Start of SUPPLIED RECORDS
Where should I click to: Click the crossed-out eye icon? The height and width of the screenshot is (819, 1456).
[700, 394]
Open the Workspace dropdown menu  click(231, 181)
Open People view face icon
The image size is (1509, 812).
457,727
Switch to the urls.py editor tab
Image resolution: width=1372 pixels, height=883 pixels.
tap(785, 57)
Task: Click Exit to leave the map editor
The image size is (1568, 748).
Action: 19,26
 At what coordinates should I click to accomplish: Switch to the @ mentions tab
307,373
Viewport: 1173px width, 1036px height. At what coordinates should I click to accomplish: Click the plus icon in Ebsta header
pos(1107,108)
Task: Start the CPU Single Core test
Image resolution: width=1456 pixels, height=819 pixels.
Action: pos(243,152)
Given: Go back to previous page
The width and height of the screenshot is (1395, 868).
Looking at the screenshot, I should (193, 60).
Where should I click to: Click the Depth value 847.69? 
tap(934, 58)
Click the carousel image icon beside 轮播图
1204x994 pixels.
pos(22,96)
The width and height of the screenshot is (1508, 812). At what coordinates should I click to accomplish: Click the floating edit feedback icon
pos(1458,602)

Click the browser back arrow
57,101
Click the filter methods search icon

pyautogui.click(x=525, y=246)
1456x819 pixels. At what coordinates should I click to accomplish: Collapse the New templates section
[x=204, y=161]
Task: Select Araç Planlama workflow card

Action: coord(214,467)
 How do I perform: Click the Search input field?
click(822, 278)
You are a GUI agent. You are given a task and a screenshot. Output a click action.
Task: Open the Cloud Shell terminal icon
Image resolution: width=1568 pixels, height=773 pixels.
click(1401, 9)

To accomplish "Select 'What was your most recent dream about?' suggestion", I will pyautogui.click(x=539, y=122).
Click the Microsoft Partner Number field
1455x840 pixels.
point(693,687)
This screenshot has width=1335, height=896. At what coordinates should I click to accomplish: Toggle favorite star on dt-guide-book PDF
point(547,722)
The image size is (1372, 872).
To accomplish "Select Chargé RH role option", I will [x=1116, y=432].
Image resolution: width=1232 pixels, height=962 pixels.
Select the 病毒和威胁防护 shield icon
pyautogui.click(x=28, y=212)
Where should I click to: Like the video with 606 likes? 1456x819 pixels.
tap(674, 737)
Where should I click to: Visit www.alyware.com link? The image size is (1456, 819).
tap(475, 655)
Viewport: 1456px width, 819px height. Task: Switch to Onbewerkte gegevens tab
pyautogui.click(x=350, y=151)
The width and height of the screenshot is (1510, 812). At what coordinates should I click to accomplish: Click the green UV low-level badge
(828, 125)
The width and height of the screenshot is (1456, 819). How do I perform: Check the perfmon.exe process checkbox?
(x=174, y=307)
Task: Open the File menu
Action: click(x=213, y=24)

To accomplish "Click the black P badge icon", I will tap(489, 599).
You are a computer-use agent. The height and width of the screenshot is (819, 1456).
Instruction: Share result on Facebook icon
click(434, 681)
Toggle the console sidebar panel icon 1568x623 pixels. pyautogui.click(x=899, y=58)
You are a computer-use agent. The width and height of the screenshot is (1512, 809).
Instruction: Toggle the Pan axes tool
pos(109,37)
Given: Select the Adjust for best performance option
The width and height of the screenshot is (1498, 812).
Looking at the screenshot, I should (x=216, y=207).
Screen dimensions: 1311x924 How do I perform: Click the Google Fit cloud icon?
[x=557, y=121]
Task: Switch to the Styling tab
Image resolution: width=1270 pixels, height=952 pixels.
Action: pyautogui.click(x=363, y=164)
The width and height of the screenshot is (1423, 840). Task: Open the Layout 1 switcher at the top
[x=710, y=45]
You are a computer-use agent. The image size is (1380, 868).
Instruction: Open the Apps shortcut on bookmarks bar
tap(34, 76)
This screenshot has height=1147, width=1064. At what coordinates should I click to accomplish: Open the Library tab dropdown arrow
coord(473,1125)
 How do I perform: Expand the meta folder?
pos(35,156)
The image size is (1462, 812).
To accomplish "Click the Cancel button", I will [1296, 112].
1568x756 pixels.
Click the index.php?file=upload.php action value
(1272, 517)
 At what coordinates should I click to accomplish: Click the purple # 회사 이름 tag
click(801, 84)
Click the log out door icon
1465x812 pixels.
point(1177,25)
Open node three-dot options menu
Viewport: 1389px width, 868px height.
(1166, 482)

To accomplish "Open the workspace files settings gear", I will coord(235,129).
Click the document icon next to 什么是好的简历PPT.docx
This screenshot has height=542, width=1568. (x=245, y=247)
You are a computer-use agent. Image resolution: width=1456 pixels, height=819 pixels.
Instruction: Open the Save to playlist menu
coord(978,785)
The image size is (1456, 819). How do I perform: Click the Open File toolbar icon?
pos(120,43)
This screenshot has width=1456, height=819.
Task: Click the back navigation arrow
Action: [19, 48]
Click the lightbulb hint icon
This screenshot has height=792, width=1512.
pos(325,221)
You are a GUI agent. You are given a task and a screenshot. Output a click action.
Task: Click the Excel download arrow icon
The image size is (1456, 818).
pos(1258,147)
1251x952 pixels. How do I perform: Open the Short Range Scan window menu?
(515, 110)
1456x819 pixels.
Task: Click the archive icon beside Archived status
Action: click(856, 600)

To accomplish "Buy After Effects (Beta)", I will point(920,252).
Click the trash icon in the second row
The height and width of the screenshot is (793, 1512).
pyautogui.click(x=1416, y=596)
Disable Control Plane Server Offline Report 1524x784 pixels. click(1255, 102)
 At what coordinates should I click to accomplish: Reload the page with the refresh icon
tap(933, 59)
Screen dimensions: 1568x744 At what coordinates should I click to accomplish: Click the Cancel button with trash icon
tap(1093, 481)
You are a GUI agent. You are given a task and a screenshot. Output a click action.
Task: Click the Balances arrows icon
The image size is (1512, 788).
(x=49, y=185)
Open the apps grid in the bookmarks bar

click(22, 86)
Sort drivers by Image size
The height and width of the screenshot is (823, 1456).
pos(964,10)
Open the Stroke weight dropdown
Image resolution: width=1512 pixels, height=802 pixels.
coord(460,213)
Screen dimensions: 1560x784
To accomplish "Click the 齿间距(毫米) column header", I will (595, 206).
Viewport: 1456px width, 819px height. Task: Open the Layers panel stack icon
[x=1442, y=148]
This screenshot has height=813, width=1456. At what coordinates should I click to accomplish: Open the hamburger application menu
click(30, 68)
End of SUPPLIED RECORDS
__EXERCISE PROMPT__
The entries above hold the needed span. Transcribe exactly the lines from the one with "The image size is (1456, 819). How" to the one with "Disable Control Plane", both included.

__SOLVED PROBLEM__
The image size is (1456, 819). How do I perform: Click the Open File toolbar icon?
pos(120,43)
This screenshot has width=1456, height=819.
Task: Click the back navigation arrow
Action: [19, 48]
Click the lightbulb hint icon
This screenshot has height=792, width=1512.
pos(325,221)
You are a GUI agent. You are given a task and a screenshot. Output a click action.
Task: Click the Excel download arrow icon
The image size is (1456, 818).
pos(1258,147)
1251x952 pixels. How do I perform: Open the Short Range Scan window menu?
(515, 110)
1456x819 pixels.
Task: Click the archive icon beside Archived status
Action: click(856, 600)

To accomplish "Buy After Effects (Beta)", I will point(920,252).
Click the trash icon in the second row
The height and width of the screenshot is (793, 1512).
pyautogui.click(x=1416, y=596)
Disable Control Plane Server Offline Report 1524x784 pixels. click(1255, 102)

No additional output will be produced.